The year/Independent research

Paper 2603.27460

Project Imaging-X: A Survey of 1000+ Open-Access Medical Imaging Datasets for Foundation Model Development

Published
Mar 2026
Research lab
Independent
Citations
2
GitHub
472 stars

01 In brief

Summary

This survey reviews over 1,000 open-access medical imaging datasets released between 2000 and 2025, analyzing their modalities, tasks, anatomical regions, and limitations.

It finds the landscape is fragmented, small-scale, and unevenly distributed, with 2D images dominating, pathology and X-ray being the most common modalities, and classification and segmentation being the dominant tasks.

To address this fragmentation, the authors propose a Metadata-Driven Fusion Paradigm (MDFP) that standardizes metadata, aligns semantics, and creates fusion blueprints to integrate datasets into larger, more coherent resources.

They also release an interactive discovery portal and a unified table of datasets.

The survey identifies critical gaps, including the scarcity of multimodal datasets, restrictive licensing, and the lack of contextual intelligence, and concludes by advocating for broader data sharing, synthetic data generation, and annotation-efficient learning to advance medical foundation models.

02 From the paper

Abstract

Foundation models have demonstrated remarkable success across diverse domains and tasks, primarily due to the thrive of large-scale, diverse, and high-quality datasets.

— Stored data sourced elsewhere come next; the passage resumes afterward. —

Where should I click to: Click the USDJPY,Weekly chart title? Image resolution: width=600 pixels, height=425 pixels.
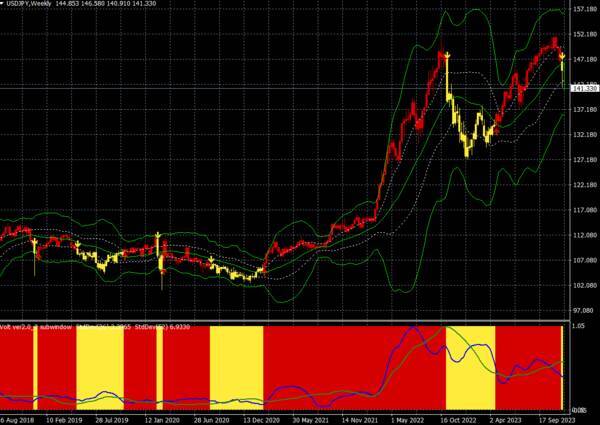[32, 5]
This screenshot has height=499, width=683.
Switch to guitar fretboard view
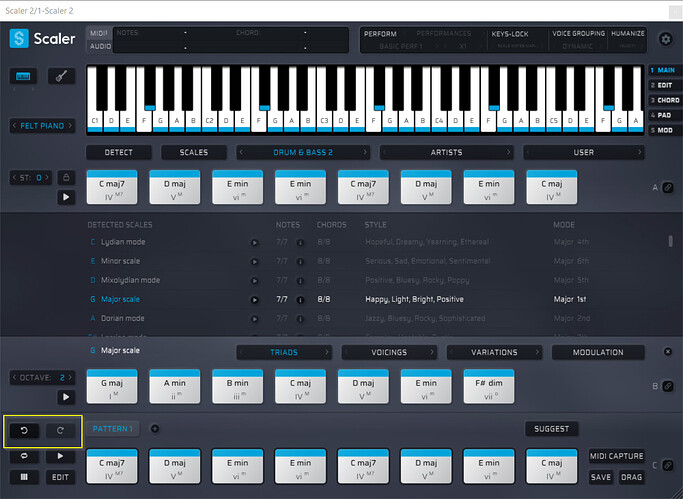61,76
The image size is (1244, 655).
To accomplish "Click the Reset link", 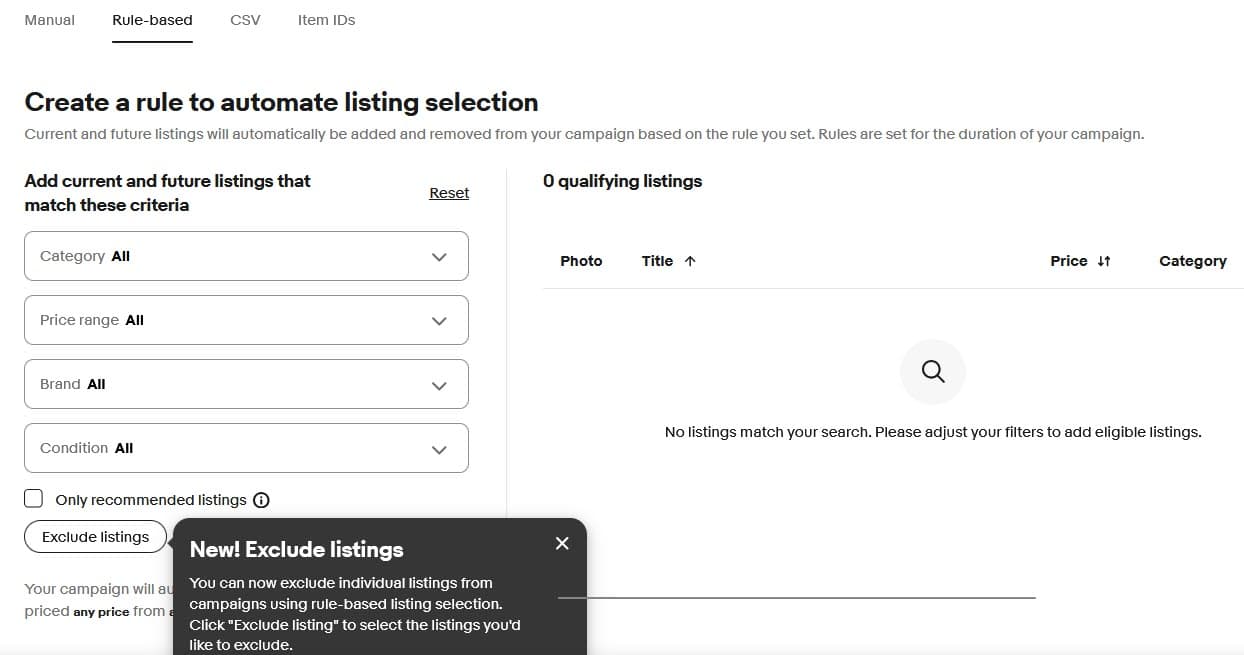I will click(449, 193).
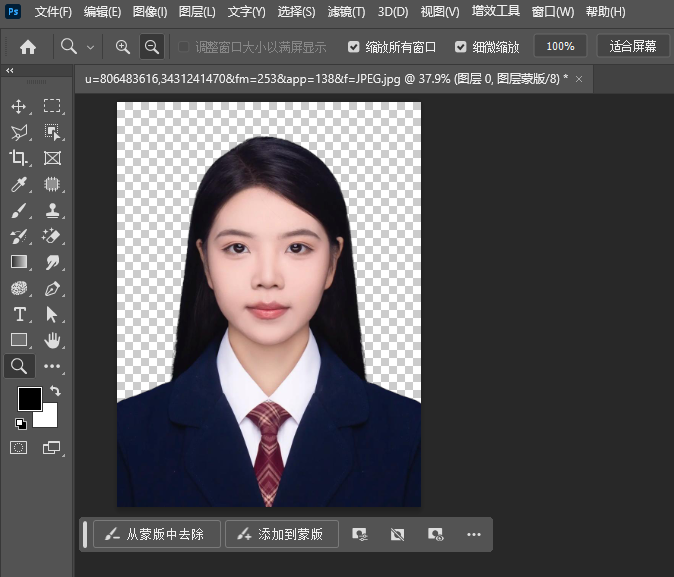Click the 添加到蒙版 button
This screenshot has height=577, width=674.
(x=281, y=535)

However, in the field of medical imaging, the curation and assembling of such medical datasets are highly challenging due to the reliance on clinical expertise and strict ethical and privacy constraints, resulting in a scarcity of large-scale unified medical datasets and hindering the development of powerful medical foundation models. In this work, we present the largest survey to date of medical image datasets, covering over 1,000 open-access datasets with a systematic catalog of their modalities, tasks, anatomies, annotations, limitations, and potential for integration. Our analysis exposes a landscape that is modest in scale, fragmented across narrowly scoped tasks, and unevenly distributed across organs and modalities, which in turn limits the utility of existing medical image datasets for developing versatile and robust medical foundation models. To turn fragmentation into scale, we propose a metadata-driven fusion paradigm (MDFP) that integrates public datasets with shared modalities or tasks, thereby transforming multiple small data silos into larger, more coherent resources. Building on MDFP, we release an interactive discovery portal that enables end-to-end, automated medical image dataset integration, and compile all surveyed datasets into a unified, structured table that clearly summarizes their key characteristics and provides reference links, offering the community an accessible and comprehensive repository. By charting the current terrain and offering a principled path to dataset consolidation, our survey provides a practical roadmap for scaling medical imaging corpora, supporting faster data discovery, more principled dataset creation, and more capable medical foundation models.